• Buku
  • RESENSI BUKU: Menyusuri Jejak Metode Jakarta

RESENSI BUKU: Menyusuri Jejak Metode Jakarta

Buku Metode Jakarta menceritakan penyusuran jurnalis Vincent Bevins pada jejak skenario yang dimainkan untuk menghabisi kelompok komunis di Indonesia.

Sampul buku Metode Jakarta (2023) karya Vincent Bevins. (Foto: Virliya Putricantika)

Penulis Virliya Putricantika23 Maret 2025


BandungBergerak.idMetode Jakarta, satu catatan sejarah Indonesia yang berhasil disusun Jurnalis asal Brasil. Sejarah yang tidak mungkin didapatkan di bangku sekolah.

“Baca buku ini (tangkapan layar sampul buku Metode Jakarta), nanti tolong dirangkum” begitu pesan singkat yang saya dapatkan dari ibu negara saya, Kamis (17 Oktober 2024) lalu.

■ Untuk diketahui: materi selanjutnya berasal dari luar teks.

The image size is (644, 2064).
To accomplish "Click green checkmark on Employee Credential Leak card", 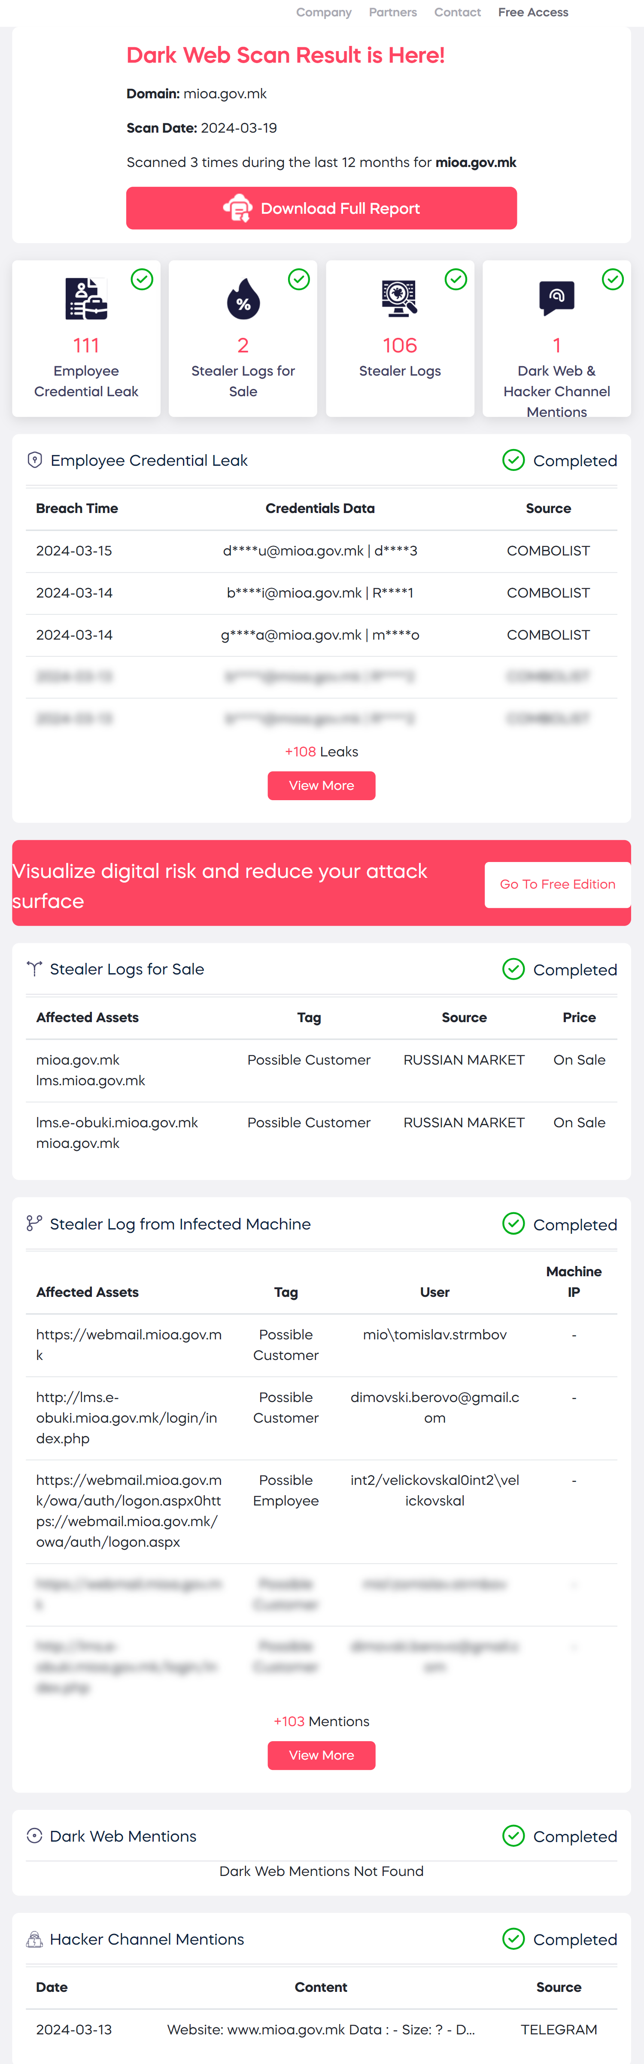I will 142,279.
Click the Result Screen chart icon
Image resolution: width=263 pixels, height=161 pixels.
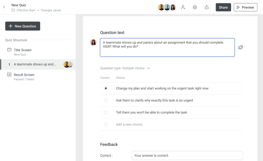pyautogui.click(x=9, y=75)
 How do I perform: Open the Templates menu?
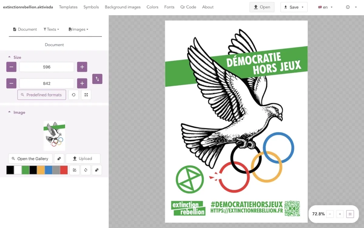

Satu hari setelah pelantikan Prabowo-Gibran yang jatuh tanggal 20 Oktober 2024, saya mulai membaca buku Metode Jakarta. Buku yang membingungkan mulanya. Dari daftar isi terlihat seperti cerita dari berbagai negara yang dimuat dalam buku ini. Namun, kenapa Vincent Bevins, editor dan penerbitnya merilis buku dengan judul Metode Jakarta?

Pada bagian pengantar, Vincent membuka cerita lewat kisah hidup orang Indonesia dan Brasil untuk membuka cerita perang dingin yang terjadi di kurun waktu 1960-an. Sejak pendahuluan, buku pertama dari Vincent menyinggung kekuatan negara Amerika Serikat yang rasanya tak pandang bulu untuk menaklukkan satu atau dua negara berada di bawah kendali mereka.

“Indonesia seperti dihapus dari peta barangkali justru karena pembantaian pada 1965-1966 adalah sukses gemilang bagi Washington,” terang satu kalimat yang disampaikan oleh jurnalis yang menemui 100 narasumber untuk menyusun Metode Jakarta.

Membaca buku Metode Jakarta membutuhkan waktu lebih lama dibandingkan novel biasa. Bahkan untuk memahami satu paragraf butuh dua sampai tiga kali membaca. Cerita tentang pembantaian 1965 ini perlu diakui menguras emosi. Belum lagi nama-nama tokoh yang disebutkan. Mudah mengingat nama presiden Indonesia, hanya Soekarno dan Soeharto di rentang masa itu. Meski ada Sakono yang dikhawatirkan Vincent akan tertukar dengan presiden pertama.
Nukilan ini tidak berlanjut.